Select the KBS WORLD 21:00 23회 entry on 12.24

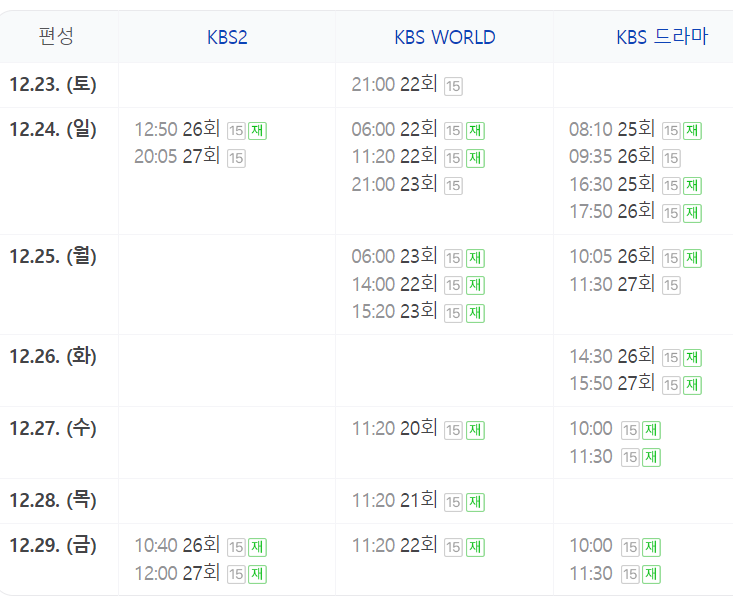pyautogui.click(x=394, y=184)
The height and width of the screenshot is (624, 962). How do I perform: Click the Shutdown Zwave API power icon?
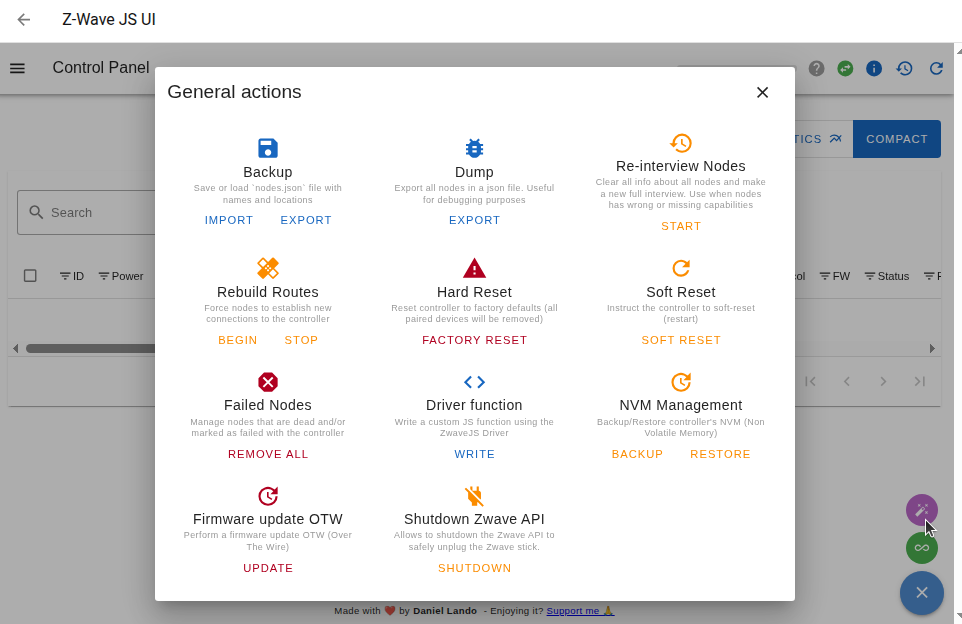pyautogui.click(x=474, y=496)

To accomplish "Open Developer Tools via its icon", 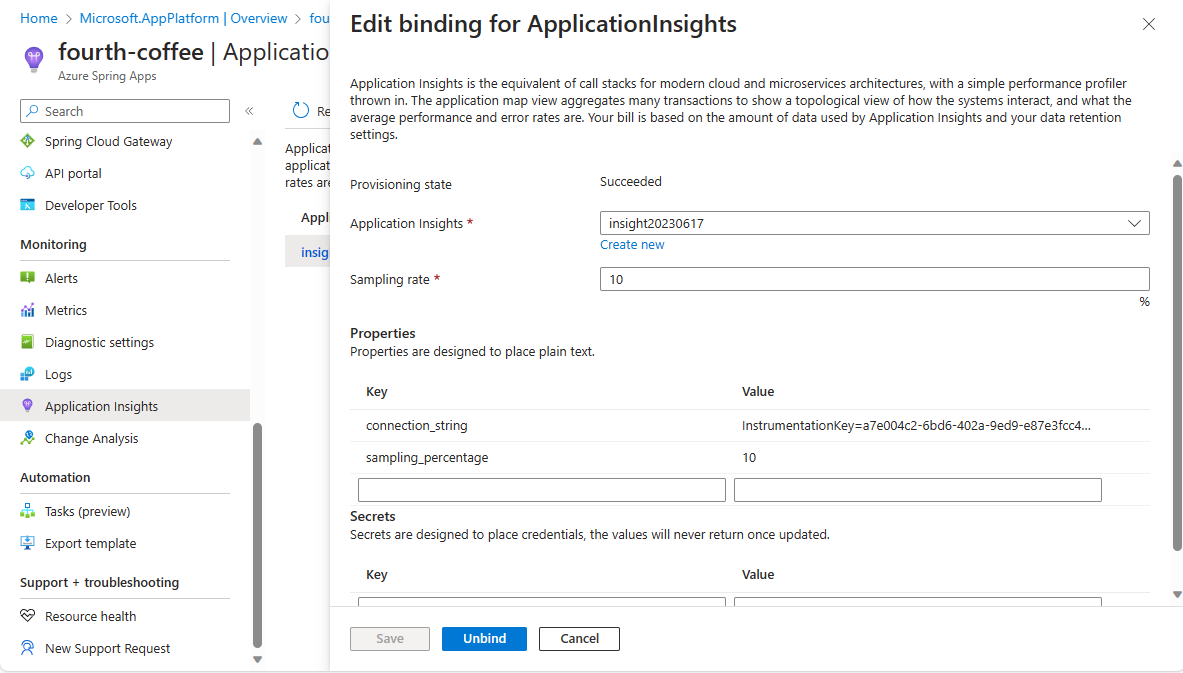I will pos(28,205).
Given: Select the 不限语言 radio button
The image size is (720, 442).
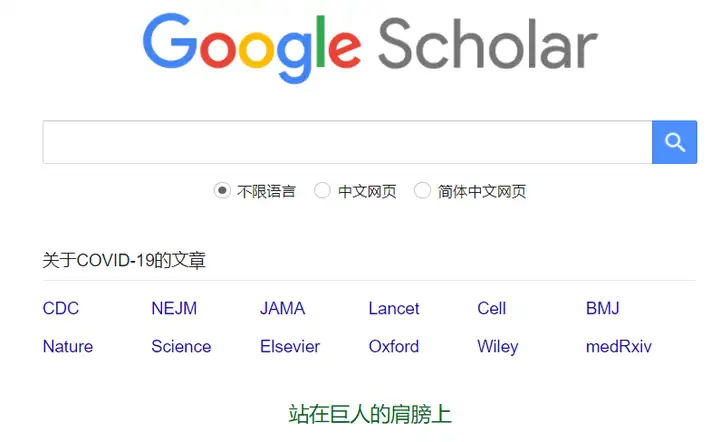Looking at the screenshot, I should pyautogui.click(x=222, y=191).
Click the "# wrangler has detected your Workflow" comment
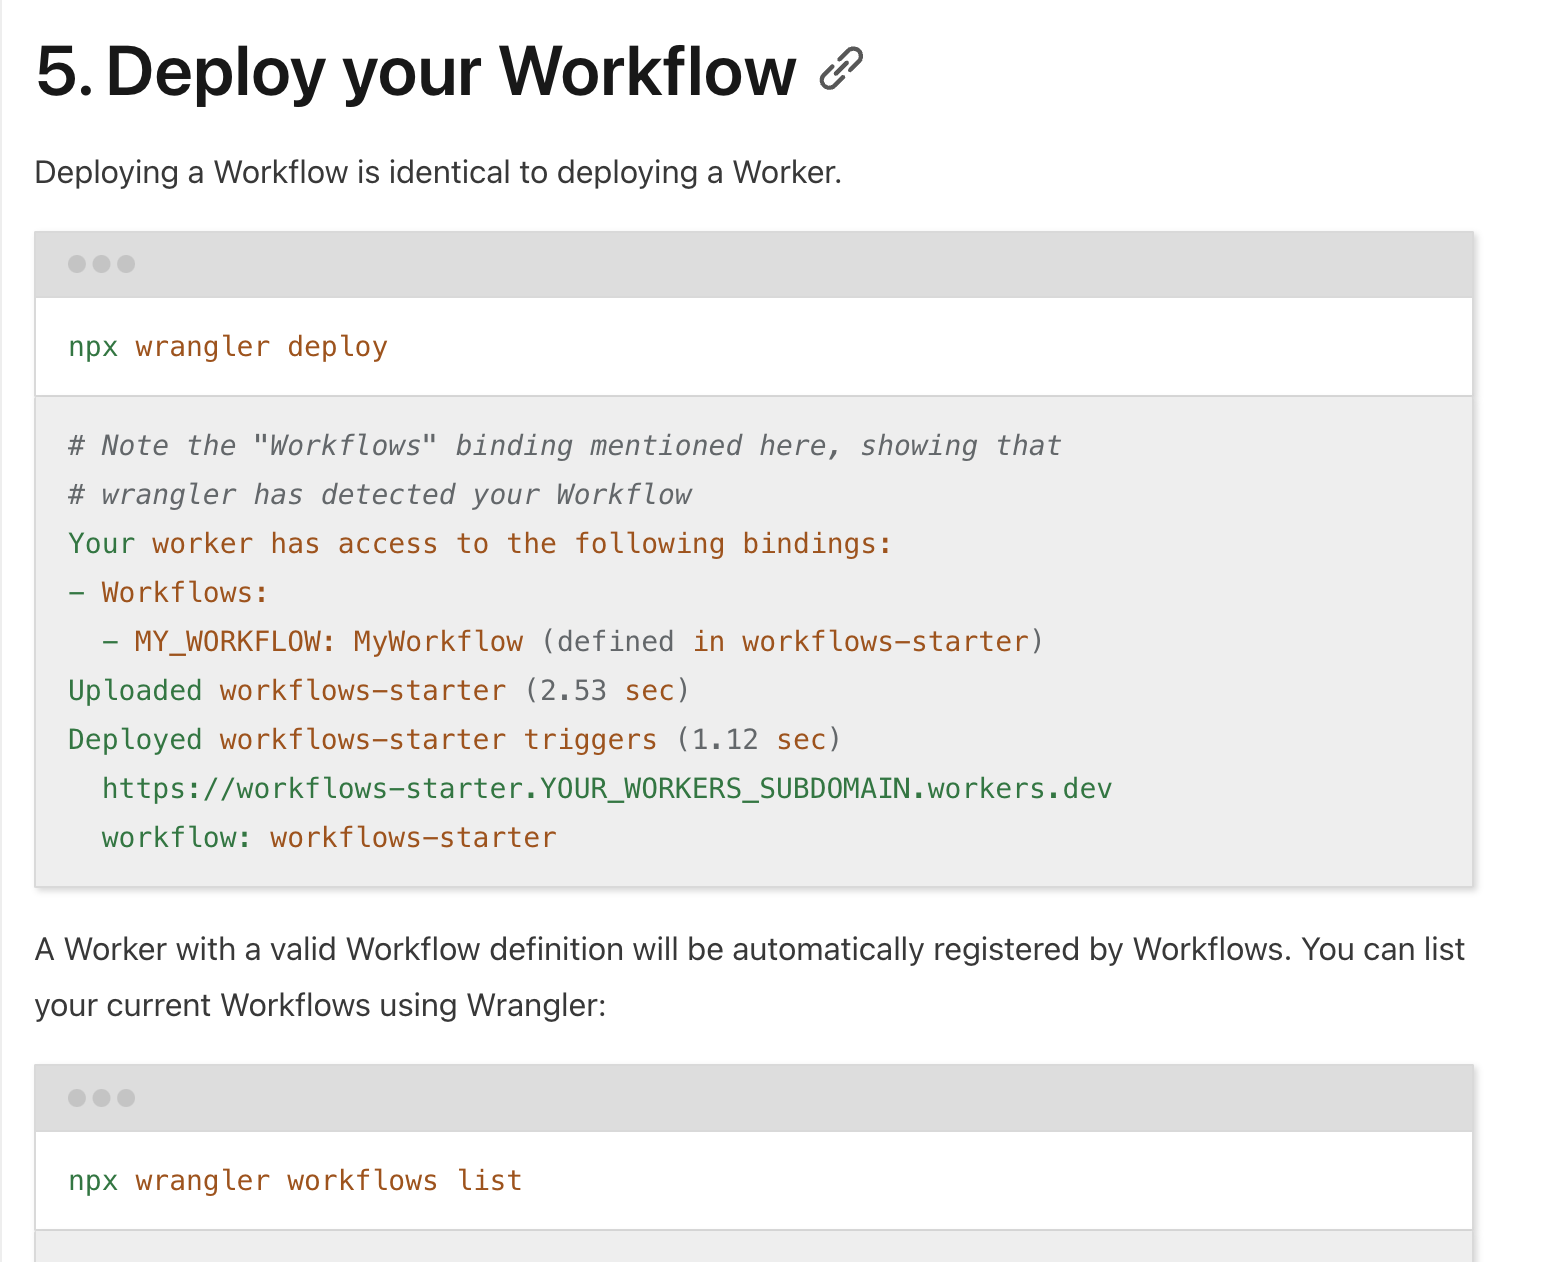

= = = = =

• Directions
Please rewrite the listing from the line containing "Given: Select the 不限语言 radio button" through the end of the listing, replacing "radio button" with "option button" and changing nothing else. Leave the pictures out of your answer.

• Result
Given: Select the 不限语言 option button
The image size is (720, 442).
Looking at the screenshot, I should pyautogui.click(x=222, y=191).
Click the "# wrangler has detected your Workflow" comment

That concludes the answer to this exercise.